While in a green grocery recently, I was surprised to find chokos for sale. Even better, at a knock-down price. There were two fruits that had the
beginnings of roots forming at the base, making them perfect for planting which suited me as I have long wanted to grow a vine or two of this
interesting plant.
The choko is a member of the gourd family (Cucurbitaceae), along with melons, courgettes (zucchini), cucumbers and squash.
Native to Mexico, chokos were introduced to Europe by early explorers, who brought back a wide assortment of botanical samples. The Age of
Conquest also spread the plant south, ultimately resulting in its integraton into the cuisine of many other Latin American nations. Since then,
chokos have been transported across the globe and grown worldwide.

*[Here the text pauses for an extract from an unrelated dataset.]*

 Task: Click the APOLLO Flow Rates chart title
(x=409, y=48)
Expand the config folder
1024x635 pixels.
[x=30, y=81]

Commonly known in New Zealand and Australia as the choko, the original name was ‘chayote’ (Sechium edule). The word being a Spanish
derivative of the Nahuatl word chayohtli. This veg/fruit is also known in different parts of the world as christophene or christophine, mirliton or
merleton (Creole/Cajun), cho-cho, pear squash, vegetable pear and chouchoute.

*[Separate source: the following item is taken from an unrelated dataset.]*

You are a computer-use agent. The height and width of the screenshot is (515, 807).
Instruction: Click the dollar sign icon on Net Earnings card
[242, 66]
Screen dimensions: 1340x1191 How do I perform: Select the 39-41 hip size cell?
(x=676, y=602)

As with other members of the gourd family, the choko plant has a sprawling habit, so it should only be planted in a garden where there is plenty
of room. Grow plants on chicken wire, or strung against a fence for support.
Because the roots are susceptible to rot, chokos require good, free-draining soil. They can be hard to grow, but do well in the right conditions
and with a little care. They don't like wet feet so, be very careful with watering!
When cooked, chokos should be treated like squash, lightly cooked to retain their crisp flavour. Served with other vegetables or fruit, chokos
tend to absorb the flavours of their companions. Some people describe them as bland and as a result they are commonly served with
seasonings such as salt, butter and pepper. Chokos can be boiled, stuffed (like marrows), mashed, baked, fried, or pickled in sauce.
However, the fruit does not need to be cooked or peeled, and is often marinated with lemon or lime juice then added raw to salads or salsas.
Fresh, green fruit are firm without brown spots or signs of sprouting. Smaller chokos are the most tender.
It is also interesting to note that the root, stem, seeds and leaves of the choko plant are also edible. The tubers of the plant can be prepared in
the same way as yams, potatoes or kumaras. The shoots and leaves are often used in salads and stir fries – a method popular in Asia.
Whether raw or cooked, chokos are a good source of amino acids and vitamin C. Both the leaves and fruit have diuretic, cardiovascular and
anti-inflammatory properties, and a tea made from the leaves has been used in the treatment of arteriosclerosis and hypertension, and to
dissolve kidney stones.
I plan to plant my two chokos in 45 litre containers and keep them in the glasshouse over winter before moving them to a sunny wall with
support in the spring, after frosts have past.